### EXERCISE MATERIAL

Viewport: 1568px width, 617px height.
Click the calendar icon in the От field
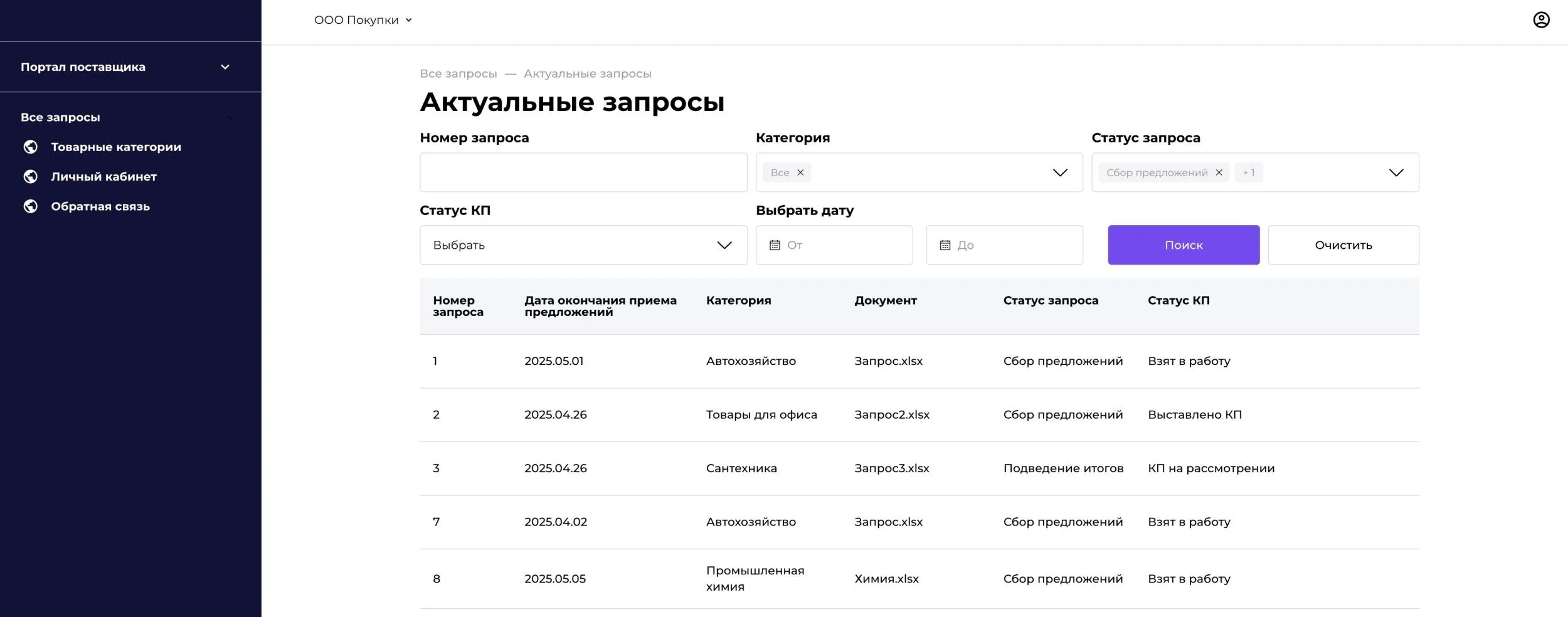pos(776,245)
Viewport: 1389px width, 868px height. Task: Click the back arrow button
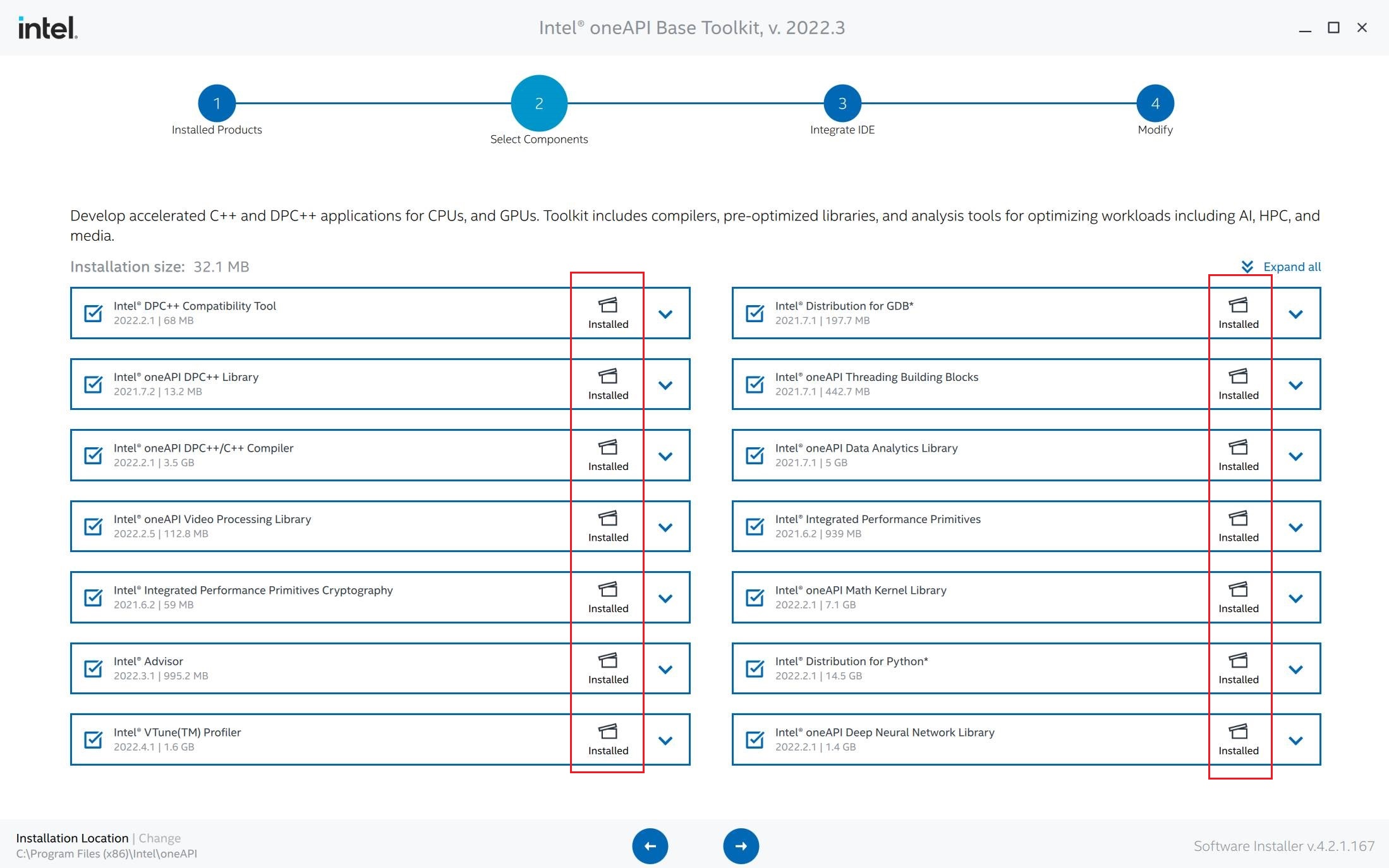click(650, 846)
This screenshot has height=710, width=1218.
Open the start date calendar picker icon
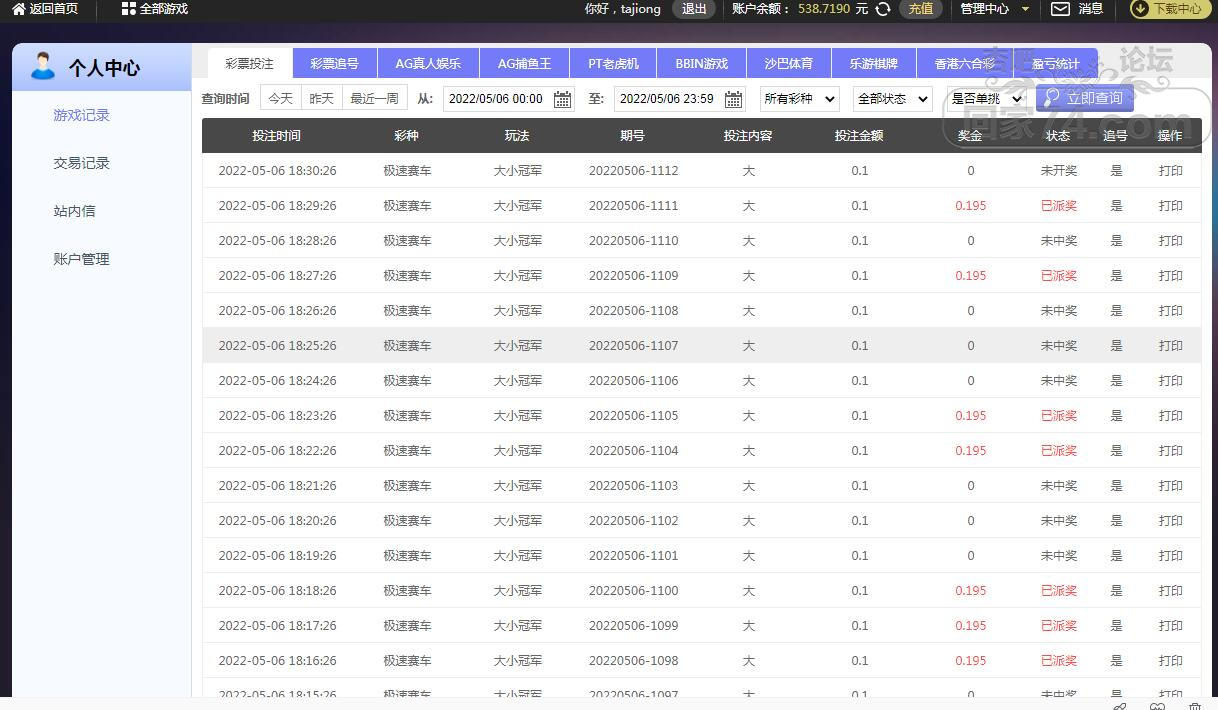[x=563, y=99]
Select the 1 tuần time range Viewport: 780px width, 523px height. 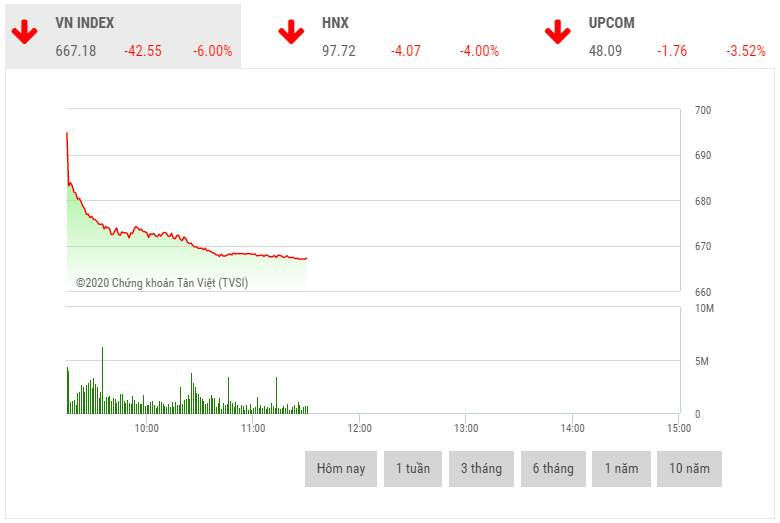click(413, 468)
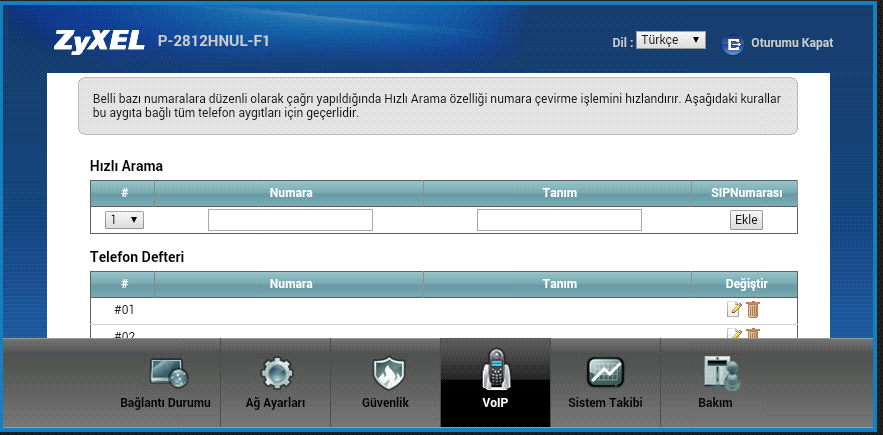Image resolution: width=883 pixels, height=435 pixels.
Task: Click the Ekle button
Action: coord(746,220)
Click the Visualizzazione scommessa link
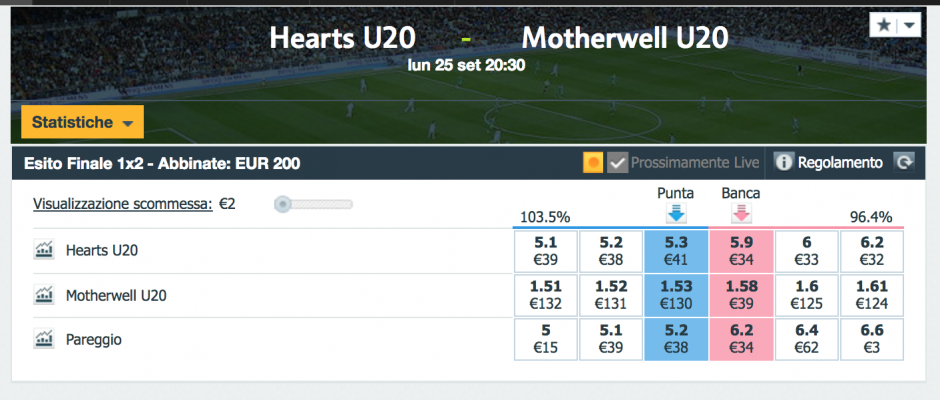The image size is (940, 400). tap(123, 204)
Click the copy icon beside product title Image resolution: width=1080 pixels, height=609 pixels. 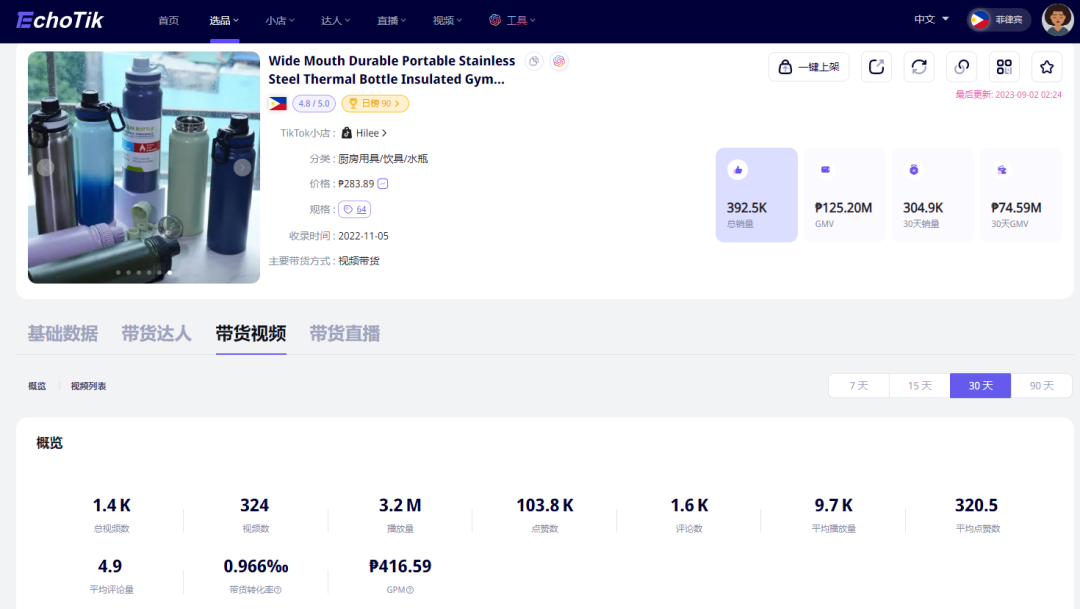tap(534, 62)
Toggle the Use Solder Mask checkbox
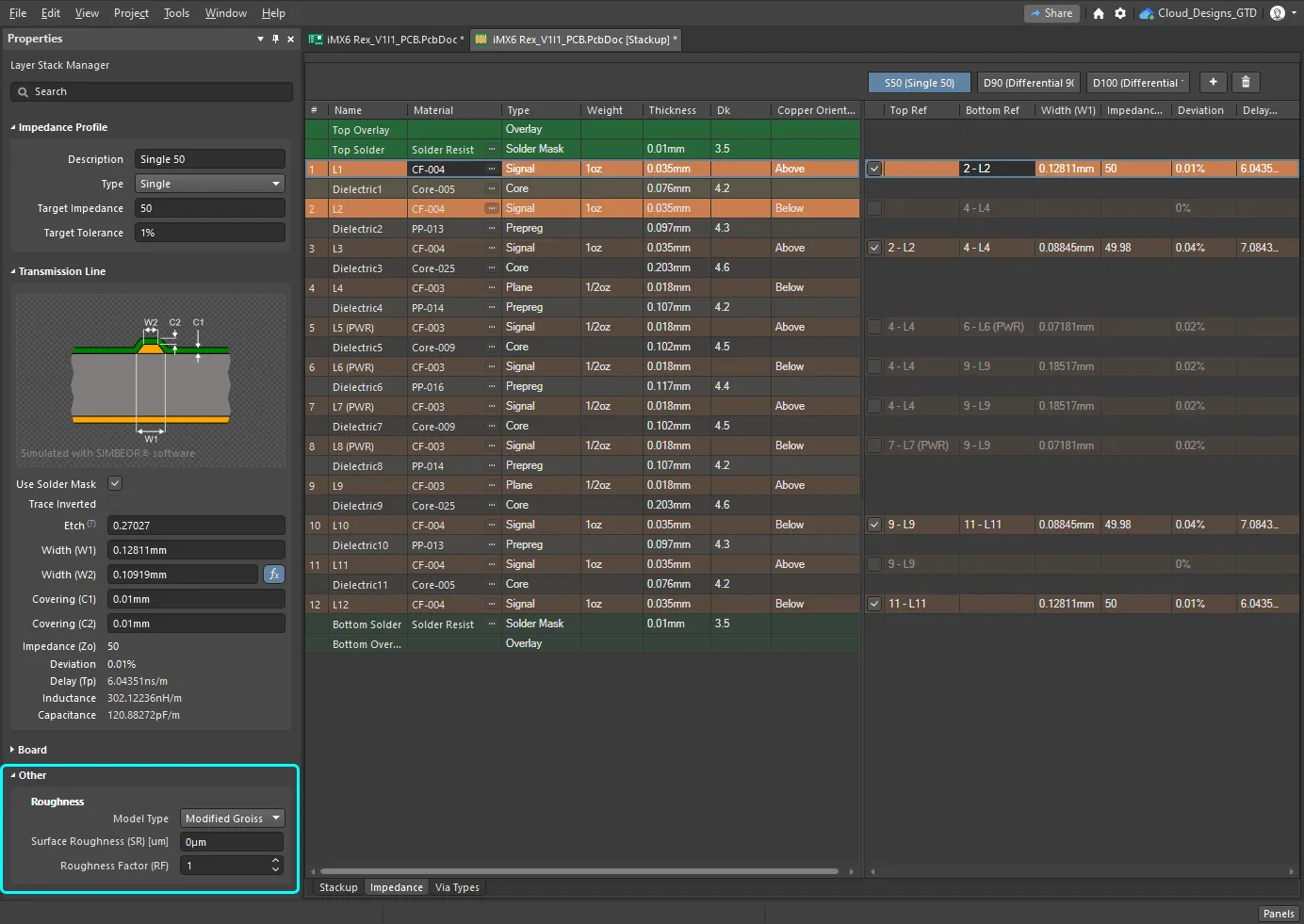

### WHAT NEEDS TO BE DONE
From the rows above, pull out each line that contains the string "button".

### EXPECTED ANSWER
Viewport: 1389px width, 868px height. Task: Click the back arrow button
Task: Click the Ekle button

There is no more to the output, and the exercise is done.